Your instructions:
Print every entry again, precisely as written.

** Opening Provided entries block **

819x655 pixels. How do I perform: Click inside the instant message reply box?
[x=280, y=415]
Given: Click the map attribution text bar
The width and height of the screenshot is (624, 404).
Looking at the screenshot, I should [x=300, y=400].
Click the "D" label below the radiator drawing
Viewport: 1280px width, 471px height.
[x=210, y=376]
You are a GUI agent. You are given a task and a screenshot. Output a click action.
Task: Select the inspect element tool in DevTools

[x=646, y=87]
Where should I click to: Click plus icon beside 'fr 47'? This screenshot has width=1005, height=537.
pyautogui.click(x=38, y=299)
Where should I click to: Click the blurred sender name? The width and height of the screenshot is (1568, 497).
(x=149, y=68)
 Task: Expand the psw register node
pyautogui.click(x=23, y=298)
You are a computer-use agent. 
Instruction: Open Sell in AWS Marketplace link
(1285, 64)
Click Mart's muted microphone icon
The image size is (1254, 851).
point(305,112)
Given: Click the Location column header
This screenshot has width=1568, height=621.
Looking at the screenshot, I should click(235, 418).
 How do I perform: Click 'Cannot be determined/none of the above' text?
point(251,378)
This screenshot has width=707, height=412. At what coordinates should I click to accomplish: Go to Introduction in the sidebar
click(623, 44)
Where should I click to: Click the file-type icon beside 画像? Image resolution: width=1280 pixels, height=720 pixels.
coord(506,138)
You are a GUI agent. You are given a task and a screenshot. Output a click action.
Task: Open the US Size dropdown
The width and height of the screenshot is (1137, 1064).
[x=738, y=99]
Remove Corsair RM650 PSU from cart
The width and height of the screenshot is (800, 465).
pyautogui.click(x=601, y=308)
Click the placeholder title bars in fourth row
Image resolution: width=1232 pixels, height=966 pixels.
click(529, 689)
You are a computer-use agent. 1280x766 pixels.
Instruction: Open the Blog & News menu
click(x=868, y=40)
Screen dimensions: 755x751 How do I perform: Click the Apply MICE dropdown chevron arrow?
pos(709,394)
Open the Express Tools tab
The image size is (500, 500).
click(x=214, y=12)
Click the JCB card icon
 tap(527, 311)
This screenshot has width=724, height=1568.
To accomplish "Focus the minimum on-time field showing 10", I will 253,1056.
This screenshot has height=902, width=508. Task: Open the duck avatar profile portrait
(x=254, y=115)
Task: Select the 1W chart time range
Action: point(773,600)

** Closing Provided entries block **

Answer to this task:
819x655 pixels. How do I perform: Click inside the instant message reply box?
[x=280, y=415]
Given: Click the map attribution text bar
The width and height of the screenshot is (624, 404).
Looking at the screenshot, I should [x=300, y=400].
Click the "D" label below the radiator drawing
Viewport: 1280px width, 471px height.
[x=210, y=376]
You are a GUI agent. You are given a task and a screenshot. Output a click action.
Task: Select the inspect element tool in DevTools

[x=646, y=87]
Where should I click to: Click plus icon beside 'fr 47'? This screenshot has width=1005, height=537.
pyautogui.click(x=38, y=299)
Where should I click to: Click the blurred sender name? The width and height of the screenshot is (1568, 497).
(x=149, y=68)
 Task: Expand the psw register node
pyautogui.click(x=23, y=298)
You are a computer-use agent. 
Instruction: Open Sell in AWS Marketplace link
(1285, 64)
Click Mart's muted microphone icon
The image size is (1254, 851).
point(305,112)
Given: Click the Location column header
This screenshot has width=1568, height=621.
Looking at the screenshot, I should click(235, 418).
 How do I perform: Click 'Cannot be determined/none of the above' text?
point(251,378)
This screenshot has width=707, height=412. At what coordinates should I click to accomplish: Go to Introduction in the sidebar
click(623, 44)
Where should I click to: Click the file-type icon beside 画像? Image resolution: width=1280 pixels, height=720 pixels.
coord(506,138)
You are a GUI agent. You are given a task and a screenshot. Output a click action.
Task: Open the US Size dropdown
The width and height of the screenshot is (1137, 1064).
[x=738, y=99]
Remove Corsair RM650 PSU from cart
The width and height of the screenshot is (800, 465).
pyautogui.click(x=601, y=308)
Click the placeholder title bars in fourth row
Image resolution: width=1232 pixels, height=966 pixels.
click(529, 689)
You are a computer-use agent. 1280x766 pixels.
Instruction: Open the Blog & News menu
click(x=868, y=40)
Screen dimensions: 755x751 How do I perform: Click the Apply MICE dropdown chevron arrow?
pos(709,394)
Open the Express Tools tab
The image size is (500, 500).
click(x=214, y=12)
Click the JCB card icon
 tap(527, 311)
This screenshot has width=724, height=1568.
To accomplish "Focus the minimum on-time field showing 10", I will 253,1056.
This screenshot has height=902, width=508. Task: Open the duck avatar profile portrait
(x=254, y=115)
Task: Select the 1W chart time range
Action: point(773,600)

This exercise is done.